At Calkins Law Firm, we certainly know how to “put up a good fight” and to put our client’s best case forward in commercial litigation matters.
Effectively understanding contested issues, marshalling evidence, and then presenting the client’s case is more than half of the battle in commercial litigation.
But one has to ask whether full-blown commercial litigation–fighting it out all of the way through a court trial–is really “worth it”?
Yes, from time to time one party has its way with the other in court. That typically happens where one party is poorly represented or has no case to make to the court.
In general, commercial litigation is painfully slow and unfortunately–but also unavoidably–costly. Further, there is a great deal of unfortunate, but seemingly unavoidable, uncertainty as to whether the party with the better case can and will “win.”
So we typically advise our clients that, all things considered, in most cases it is best to settle their commercial litigation cases short of trial.

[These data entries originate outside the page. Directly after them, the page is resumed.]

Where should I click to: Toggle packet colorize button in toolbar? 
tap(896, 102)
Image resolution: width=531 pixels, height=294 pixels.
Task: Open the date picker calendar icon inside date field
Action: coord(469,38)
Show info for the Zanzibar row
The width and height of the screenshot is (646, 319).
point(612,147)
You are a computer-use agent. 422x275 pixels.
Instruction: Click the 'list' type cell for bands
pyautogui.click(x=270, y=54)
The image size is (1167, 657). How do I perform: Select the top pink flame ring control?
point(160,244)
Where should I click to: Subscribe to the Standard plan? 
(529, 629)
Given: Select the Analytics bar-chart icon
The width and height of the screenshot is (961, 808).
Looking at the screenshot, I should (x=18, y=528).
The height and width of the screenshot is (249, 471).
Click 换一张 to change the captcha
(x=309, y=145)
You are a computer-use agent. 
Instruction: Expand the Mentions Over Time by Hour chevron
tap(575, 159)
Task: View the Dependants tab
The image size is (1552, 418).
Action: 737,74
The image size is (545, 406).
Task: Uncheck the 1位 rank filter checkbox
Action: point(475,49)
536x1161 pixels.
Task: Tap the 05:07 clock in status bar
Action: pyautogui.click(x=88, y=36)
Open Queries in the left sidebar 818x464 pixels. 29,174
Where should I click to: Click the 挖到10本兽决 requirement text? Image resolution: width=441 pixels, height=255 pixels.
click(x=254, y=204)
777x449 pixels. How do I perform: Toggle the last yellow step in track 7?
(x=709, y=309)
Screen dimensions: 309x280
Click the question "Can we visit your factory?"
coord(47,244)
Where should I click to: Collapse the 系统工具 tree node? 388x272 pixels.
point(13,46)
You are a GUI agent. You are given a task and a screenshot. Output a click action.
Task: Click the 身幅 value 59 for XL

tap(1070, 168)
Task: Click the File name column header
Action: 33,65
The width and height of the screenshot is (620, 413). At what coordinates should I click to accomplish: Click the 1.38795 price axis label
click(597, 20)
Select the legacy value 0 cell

We take considerable time and care to understand, support and present our client’s case. We can’t and won’t be unprepared.
We work long and hard to clearly and convincingly build the case for our client, and to present that case to the adversary either before or relatively shortly after a case is filed in court.
By building a compelling case for our client up front, we typically maximize the likelihood of our client achieving an early and fair settlement (at minimal cost) for their business litigation.
And that is our goal in most instances.
Once in a while it becomes necessary to go all the way to trial. Most often, if our client is sued and the claim is frivolous or if our client has a legitimate claim that our adversary will not take seriously we will attempt to win on summary judgment.
Our preferred approach is to do our homework up front and to settle cases as quickly as possible and on a fair and equitable basis.
We have had a great deal of success with this approach, often resolving even modest-sized claims cost effectively and without ever even having to file a complaint in court.
Thirty years ago, when I was working at an old-style law firm, I was told that the firm could not handle a $50,000 claim cost effectively (and $50,000 thirty years ago is worth much more today).
My experience is that we can now handle even much more modest claims than $50,000 cost effectively, but to do so we have to be very careful to avoid a full-blown knock-down drag-out court battle.